Snails have been plentiful this year. They've been especially hard on the citrus, the chard, and, now, apparently, the daffodils. Sometimes they cling to the underside of the compost bin. Over the years, I've become fierce about killing them. Quickly, before I can change my mind, I pluck them from wherever they're hiding and stomp on them. Of course I've found all sorts of ways to rationalize this behavior: there are a zillion more snails where these came from; one has to make decisions about what to save and what to destroy when tending a garden; I'm a meat-eater after all, and etcetera.
These rationalizations have served me well. Until today. I plucked the offending snail out of what was left of the daffodil, and, feeling its very fragile shell and cool, wet body between my fingers, I was suddenly unable to kill it. The power of life and death rested between my thumb and forefinger.
I took the coward's way out and dropped the snail down the sink, hoping it would drown, or slip down the drain and disappear so I wouldn't have to deal with it. A few minutes later, it had emerged and was climbing, hell for leather, up the side of the sink to freedom, or at least away from the abyss of the garbage disposal. I picked it up and held it on my forefinger.
"Listen," I told it. "I don't mind sharing with you but lately you snails have been eating too many daffodils and too much chard." I felt foolish, aware of how preposterous it is to try to reason with a snail. How arrogant. At the same time, I felt a bit less guilty, not quite so murderous, with my silly anthropomorphic mutterings. Then, something unexpected happened: As I spoke, it turned its head looked at me, and reached out its little antennae. It seemed to be listening. Okay, Earth-lover, I said to myself. Now what? I waited. It withdrew its antennae and continued to explore the end of my finger. Then I spoke to it again, and again it looked at me, antennae outstretched. Oh dear.

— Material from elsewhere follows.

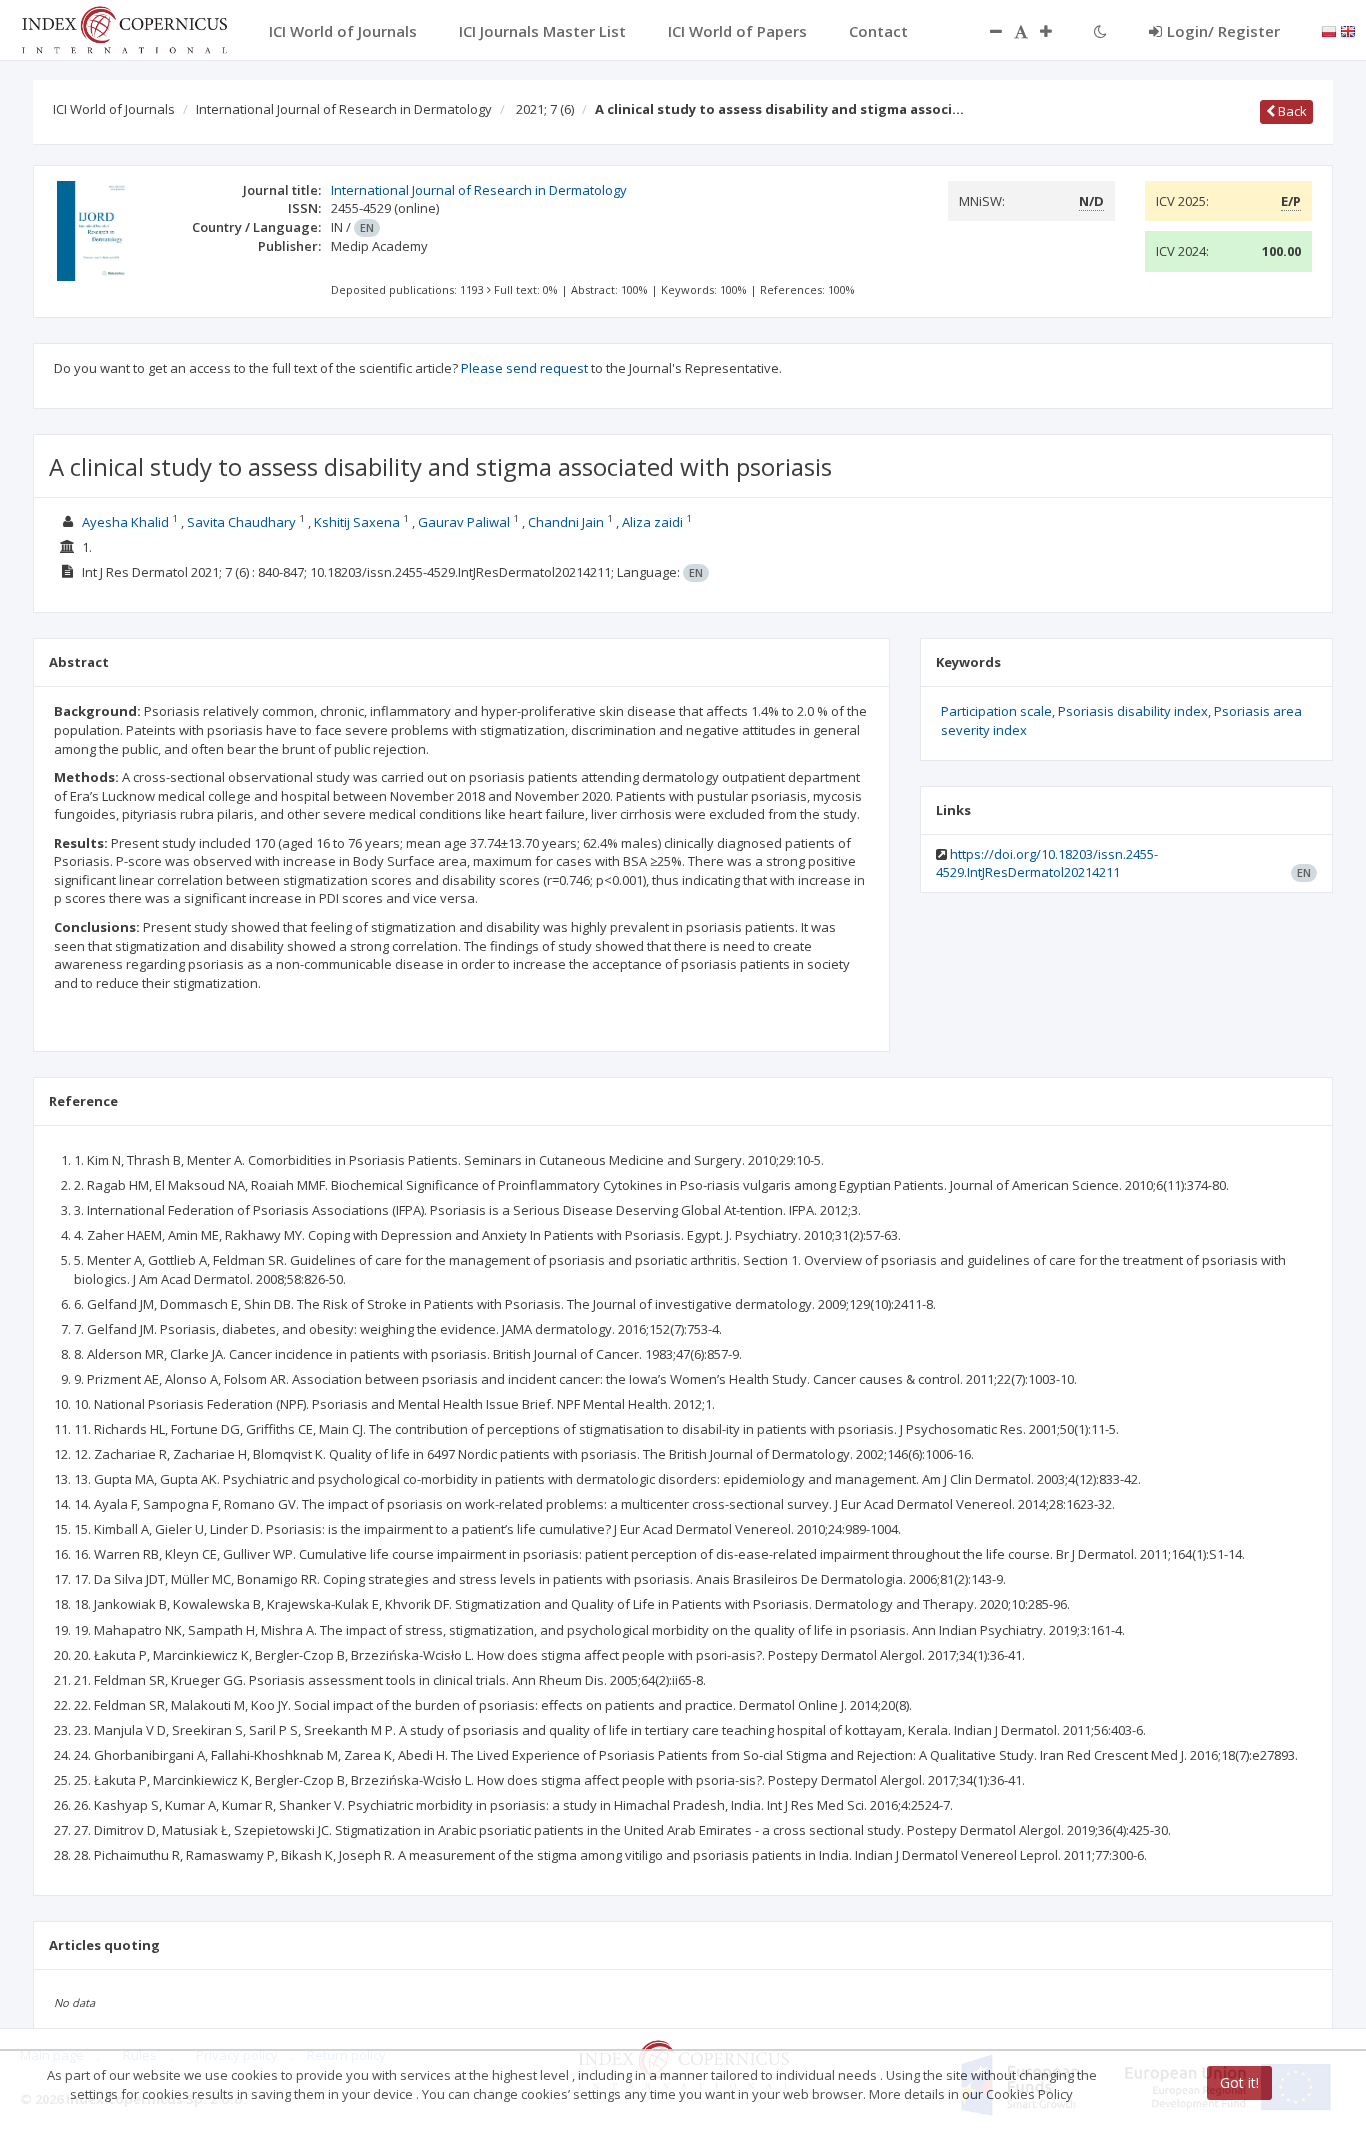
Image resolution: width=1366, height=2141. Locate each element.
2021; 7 (545, 109)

The snail and I walked outside, me talking, the snail perking up its antennae. I took it into the garden and put it on the leaf of a wild radish, vaguely hoping it would eat something not a daffodil. I knew as I released the snail that I was rushing past my discomfort and had refused an opportunity to prolong the connection to see what would happen if I did so. I had been given a chance to deepen what Stephen Harrod Buhner calls participatory consciousness, and I bolted.
Honestly, what happened was that a snail befriended me, and it doesn't matter whether or not it was intentional, or even whether or not it was real. The result is the same: there was an unexpected connection between us, and I am forever changed. It was one of those encounters made more powerful for being un-sought-after; for stretching the boundaries of what I know, and what I thought I knew. I was challenged to deepen my connection to something I didn't want a deeper connection with. Sounds a bit like our current political landscape.
But connection brings responsibility, or at least an invitation to take responsibility. Connection, after all, is the beginning of a relationship, and positive relationships require ongoing contact. Respect. Dialogue. What might that look like with a snail? Is it even possible for humans and snails to come to some agreement? A plethora of snails is, among other things, an indicator of possible imbalance. Then again, if you're a duck, a snail is a meal. And if you're a snail, well, masses of blooming daffodils are an irresistible banquet.
The assumption is that snails in a garden must be eradicated. But is there a less lopsided relationship available? Tonight I am asking myself why I mind having snail-bites taken out of the chard and the daffodils. After all, there's plenty of chard and daffodils left to enjoy. Those bites were made by a creature that is benign, a creature that seems to have sought a connection. And so I have a choice: when I see those ragged petals and leaves, instead of being annoyed, I can remember the Snail Who Seemed to Listen, and be grateful. Maybe I can even learn to listen in response.